第3回 名詞構文の話
前回は受身の話をしましたが、要は、原文が受動形で書いてあっても、必要なら能動形その他の形で訳すということです。
今回は英文科学技術文の第2の特徴である名詞構文についてお話しします。名詞構文とは、普通の文章なら定動詞を使うところをその派生名詞(動作名詞)で表すというものです。
簡単なケース
まず、動名詞を使った例文を示します。この場合はどなたでもスムースに訳せるはずです。
●例文1
The advantages of programming in a high level language include abstraction and portability.
高水準言語でプログラミングすることの利点には、抽象性と移植性が含まれる。
動詞派生名詞を使った場合も全く同様に「〜すること」と訳すと自然な訳文が得られます。次の文のprovisionなど辞書には「提供すること」という訳語は普通出ていませんが、この訳し方を覚えていると便利です。なお、動詞派生名詞を使う場合は、次の例のように意味上の目的語の前にofを付けます。
●例文2
This invention is characterized in the provision of a regulation container.
本発明は、調節容器を提供することを特徴とする。
このような動詞派生名詞を使った文と動名詞を使った文は相互に書き換えることができます。さらには定動詞を使った副文に書き換えることもできます。例えば例文2では、by providing a regulation containerと言ってもin that it provides a regulation containerと言っても同じ意味です。
また形は動名詞でも定冠詞を付けたりofを伴ったり動詞派生名詞と全く同じ働きをさせることもできます。例文3のsharingがそうです。動詞の派生名詞がない場合は当然この形を使います。
なお、フランス語など動名詞がない言語では、その代わりにすべて派生名詞を使うことになります。したがって、名詞構文をくだいて訳す方法を身につけることが英語以上に重要です。
上記のような文で構造が簡単な場合は、「〜すること」と訳す必要はなく、次のように普通の名詞と同様に訳します。どなたでも自然にそう訳してしまうはずです。
●例文3
The sharing of DNA information takes place naturally through sexual reproduction.
DNA情報の共有は、生殖を通じて自然に行われる。
同様に、動名詞を使った文でも簡単なものは、「〜を〜すること」ではなく「〜の〜」と訳すことができます。
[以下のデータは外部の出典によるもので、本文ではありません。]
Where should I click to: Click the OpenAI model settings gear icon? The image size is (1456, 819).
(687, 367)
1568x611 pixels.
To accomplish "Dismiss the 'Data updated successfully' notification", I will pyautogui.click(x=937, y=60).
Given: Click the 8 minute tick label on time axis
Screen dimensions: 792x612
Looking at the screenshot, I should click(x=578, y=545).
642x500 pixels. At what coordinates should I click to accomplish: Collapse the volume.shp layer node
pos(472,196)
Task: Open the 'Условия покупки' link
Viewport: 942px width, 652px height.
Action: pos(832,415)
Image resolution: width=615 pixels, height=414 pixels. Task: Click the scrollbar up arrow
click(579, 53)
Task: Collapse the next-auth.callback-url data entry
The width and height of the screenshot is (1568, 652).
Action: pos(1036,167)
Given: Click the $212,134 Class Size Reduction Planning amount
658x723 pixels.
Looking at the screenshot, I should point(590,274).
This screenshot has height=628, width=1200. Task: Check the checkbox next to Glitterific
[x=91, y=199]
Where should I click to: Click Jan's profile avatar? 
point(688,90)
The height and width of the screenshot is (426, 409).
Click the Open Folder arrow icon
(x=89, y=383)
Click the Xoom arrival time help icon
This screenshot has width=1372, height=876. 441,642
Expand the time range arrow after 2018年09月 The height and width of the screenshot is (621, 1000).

例文2とは逆の変換です。
●例文4
Forming the functional portions of the memory cells begins by forming a layer of material over the vias and studs and on the surface of the second layer of dielectric material.
メモリ・セルの機能部分の形成は、バイアとスタッドの上および第2の誘電体層の表面に材料の層を形成することから始まる。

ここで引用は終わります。